▸ **WORK ITEM**:
Retype, exactly as they appear below, the lines between the line holding "Where should I click to: Open" and the line holding "Given: Select the right dashed Add field box", both ends included.

▸ **DATASET**:

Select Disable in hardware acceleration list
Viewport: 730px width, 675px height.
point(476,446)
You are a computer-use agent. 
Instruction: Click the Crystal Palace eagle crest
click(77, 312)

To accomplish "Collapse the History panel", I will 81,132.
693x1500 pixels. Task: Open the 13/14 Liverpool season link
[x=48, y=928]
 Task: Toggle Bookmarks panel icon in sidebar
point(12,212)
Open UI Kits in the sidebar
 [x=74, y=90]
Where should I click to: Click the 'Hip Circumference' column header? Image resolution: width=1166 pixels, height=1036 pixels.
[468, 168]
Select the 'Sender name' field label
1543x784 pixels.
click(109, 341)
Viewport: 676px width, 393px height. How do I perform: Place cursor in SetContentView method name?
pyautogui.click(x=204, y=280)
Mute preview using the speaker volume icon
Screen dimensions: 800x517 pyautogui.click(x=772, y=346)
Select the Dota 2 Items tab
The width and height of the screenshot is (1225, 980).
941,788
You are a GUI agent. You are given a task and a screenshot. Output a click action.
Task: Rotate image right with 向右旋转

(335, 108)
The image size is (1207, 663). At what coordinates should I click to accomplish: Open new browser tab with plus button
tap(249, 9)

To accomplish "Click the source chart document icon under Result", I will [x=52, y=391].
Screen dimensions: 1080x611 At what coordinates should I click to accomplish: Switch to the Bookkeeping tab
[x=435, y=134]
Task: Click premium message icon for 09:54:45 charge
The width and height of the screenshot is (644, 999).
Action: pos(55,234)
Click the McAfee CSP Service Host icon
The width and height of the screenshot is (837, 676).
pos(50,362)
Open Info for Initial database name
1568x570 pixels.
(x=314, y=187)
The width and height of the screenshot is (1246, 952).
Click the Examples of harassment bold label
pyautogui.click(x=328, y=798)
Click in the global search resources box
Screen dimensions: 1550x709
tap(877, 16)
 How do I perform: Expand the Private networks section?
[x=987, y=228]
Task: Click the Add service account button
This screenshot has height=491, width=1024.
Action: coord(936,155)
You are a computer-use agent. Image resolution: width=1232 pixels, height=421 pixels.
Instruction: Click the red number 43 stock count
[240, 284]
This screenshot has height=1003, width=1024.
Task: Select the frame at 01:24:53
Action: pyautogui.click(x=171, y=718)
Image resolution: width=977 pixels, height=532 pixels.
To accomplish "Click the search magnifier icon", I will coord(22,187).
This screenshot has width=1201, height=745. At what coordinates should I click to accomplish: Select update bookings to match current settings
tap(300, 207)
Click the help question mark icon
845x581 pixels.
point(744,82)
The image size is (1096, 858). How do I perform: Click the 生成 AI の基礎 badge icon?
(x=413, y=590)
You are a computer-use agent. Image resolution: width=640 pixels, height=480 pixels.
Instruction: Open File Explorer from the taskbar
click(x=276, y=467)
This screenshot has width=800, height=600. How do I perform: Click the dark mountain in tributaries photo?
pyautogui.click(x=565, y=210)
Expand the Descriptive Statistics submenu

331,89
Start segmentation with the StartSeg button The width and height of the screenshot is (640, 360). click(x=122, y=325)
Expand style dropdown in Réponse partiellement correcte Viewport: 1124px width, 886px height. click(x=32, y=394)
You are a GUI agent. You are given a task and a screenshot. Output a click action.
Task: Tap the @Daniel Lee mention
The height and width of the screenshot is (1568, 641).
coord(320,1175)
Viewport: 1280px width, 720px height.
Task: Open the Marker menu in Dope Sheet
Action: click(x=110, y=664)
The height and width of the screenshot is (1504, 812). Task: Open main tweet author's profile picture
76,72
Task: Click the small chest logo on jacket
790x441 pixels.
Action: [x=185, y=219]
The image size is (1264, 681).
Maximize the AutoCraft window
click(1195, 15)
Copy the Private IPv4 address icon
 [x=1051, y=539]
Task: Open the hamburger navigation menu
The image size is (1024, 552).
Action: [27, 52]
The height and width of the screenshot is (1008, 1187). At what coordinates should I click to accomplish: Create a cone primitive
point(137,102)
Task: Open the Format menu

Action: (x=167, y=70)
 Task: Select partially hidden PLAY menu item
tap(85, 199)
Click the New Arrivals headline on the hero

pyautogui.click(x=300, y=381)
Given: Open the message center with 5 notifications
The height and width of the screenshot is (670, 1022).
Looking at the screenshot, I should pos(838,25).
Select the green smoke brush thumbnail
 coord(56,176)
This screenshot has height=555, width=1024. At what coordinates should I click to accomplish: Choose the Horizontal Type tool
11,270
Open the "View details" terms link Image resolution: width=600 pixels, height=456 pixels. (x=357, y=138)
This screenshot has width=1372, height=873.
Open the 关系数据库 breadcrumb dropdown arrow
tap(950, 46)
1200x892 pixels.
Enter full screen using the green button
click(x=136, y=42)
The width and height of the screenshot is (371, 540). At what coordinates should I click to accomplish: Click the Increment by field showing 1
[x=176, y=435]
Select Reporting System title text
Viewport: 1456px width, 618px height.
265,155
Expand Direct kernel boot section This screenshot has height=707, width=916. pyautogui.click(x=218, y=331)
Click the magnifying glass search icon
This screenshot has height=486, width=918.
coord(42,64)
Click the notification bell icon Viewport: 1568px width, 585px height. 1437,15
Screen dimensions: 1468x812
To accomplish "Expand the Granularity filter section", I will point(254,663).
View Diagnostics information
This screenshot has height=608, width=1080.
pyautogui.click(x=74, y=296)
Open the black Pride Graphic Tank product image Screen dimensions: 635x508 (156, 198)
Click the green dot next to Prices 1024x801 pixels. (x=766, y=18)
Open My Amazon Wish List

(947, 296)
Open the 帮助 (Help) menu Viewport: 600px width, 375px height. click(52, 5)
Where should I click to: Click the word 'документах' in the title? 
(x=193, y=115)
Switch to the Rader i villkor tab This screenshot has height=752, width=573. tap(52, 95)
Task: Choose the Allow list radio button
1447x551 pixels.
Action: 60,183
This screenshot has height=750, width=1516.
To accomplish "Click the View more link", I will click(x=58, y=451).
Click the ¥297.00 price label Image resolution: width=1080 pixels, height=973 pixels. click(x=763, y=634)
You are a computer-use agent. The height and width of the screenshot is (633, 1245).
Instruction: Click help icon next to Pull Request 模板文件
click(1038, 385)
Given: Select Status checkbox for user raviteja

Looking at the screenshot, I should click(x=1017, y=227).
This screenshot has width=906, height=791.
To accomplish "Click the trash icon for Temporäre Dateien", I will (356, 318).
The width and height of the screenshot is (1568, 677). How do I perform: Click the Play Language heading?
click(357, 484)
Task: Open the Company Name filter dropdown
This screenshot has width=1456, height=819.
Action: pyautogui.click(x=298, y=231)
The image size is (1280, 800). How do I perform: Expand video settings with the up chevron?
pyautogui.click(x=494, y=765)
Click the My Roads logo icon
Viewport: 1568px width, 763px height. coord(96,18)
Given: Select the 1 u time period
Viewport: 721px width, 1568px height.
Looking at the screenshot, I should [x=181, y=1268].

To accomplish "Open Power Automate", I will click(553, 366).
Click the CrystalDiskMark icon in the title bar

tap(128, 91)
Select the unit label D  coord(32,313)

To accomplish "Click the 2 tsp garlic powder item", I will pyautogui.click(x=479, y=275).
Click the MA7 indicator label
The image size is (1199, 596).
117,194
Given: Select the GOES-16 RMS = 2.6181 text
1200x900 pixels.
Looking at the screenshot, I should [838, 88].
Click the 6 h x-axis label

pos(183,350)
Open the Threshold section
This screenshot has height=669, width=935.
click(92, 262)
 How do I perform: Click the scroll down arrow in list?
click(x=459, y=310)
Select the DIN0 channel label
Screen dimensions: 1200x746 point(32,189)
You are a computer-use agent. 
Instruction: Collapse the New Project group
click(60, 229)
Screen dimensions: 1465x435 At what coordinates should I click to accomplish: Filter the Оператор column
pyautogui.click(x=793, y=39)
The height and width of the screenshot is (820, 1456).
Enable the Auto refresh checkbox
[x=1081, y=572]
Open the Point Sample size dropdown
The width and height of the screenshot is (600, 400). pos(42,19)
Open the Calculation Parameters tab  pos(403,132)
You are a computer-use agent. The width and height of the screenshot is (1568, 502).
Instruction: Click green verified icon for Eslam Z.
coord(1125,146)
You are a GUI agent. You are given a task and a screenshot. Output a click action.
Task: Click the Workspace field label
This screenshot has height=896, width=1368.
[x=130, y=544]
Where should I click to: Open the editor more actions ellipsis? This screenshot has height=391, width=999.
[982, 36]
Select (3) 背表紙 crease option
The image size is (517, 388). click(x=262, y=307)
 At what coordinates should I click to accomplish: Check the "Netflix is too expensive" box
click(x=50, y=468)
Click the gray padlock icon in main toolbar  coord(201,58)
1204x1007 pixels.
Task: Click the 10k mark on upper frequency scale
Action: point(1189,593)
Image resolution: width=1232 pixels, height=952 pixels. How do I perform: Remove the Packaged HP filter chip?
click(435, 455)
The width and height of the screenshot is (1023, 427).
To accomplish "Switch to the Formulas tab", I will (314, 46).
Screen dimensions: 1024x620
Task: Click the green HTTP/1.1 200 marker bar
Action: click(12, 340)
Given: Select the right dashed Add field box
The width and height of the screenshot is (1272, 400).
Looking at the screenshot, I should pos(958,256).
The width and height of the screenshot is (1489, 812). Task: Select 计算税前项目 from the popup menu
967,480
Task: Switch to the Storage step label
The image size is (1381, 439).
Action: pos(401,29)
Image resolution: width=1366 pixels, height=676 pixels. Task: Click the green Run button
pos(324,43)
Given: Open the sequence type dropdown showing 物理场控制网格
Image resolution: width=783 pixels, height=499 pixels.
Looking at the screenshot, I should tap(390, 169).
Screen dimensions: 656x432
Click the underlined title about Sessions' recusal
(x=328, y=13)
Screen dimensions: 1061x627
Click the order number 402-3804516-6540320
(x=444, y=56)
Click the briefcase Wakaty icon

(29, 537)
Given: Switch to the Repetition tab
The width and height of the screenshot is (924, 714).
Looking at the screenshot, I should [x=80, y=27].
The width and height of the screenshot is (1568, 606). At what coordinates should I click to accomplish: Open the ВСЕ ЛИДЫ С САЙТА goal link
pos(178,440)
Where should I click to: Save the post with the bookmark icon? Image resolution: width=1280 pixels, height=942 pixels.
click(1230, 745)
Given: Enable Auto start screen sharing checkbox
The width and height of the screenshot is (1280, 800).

▸ **REPLY**:
Where should I click to: Open the editor more actions ellipsis? This screenshot has height=391, width=999.
[982, 36]
Select (3) 背表紙 crease option
The image size is (517, 388). click(x=262, y=307)
 At what coordinates should I click to accomplish: Check the "Netflix is too expensive" box
click(x=50, y=468)
Click the gray padlock icon in main toolbar  coord(201,58)
1204x1007 pixels.
Task: Click the 10k mark on upper frequency scale
Action: point(1189,593)
Image resolution: width=1232 pixels, height=952 pixels. How do I perform: Remove the Packaged HP filter chip?
click(435, 455)
The width and height of the screenshot is (1023, 427).
To accomplish "Switch to the Formulas tab", I will (314, 46).
Screen dimensions: 1024x620
Task: Click the green HTTP/1.1 200 marker bar
Action: click(12, 340)
Given: Select the right dashed Add field box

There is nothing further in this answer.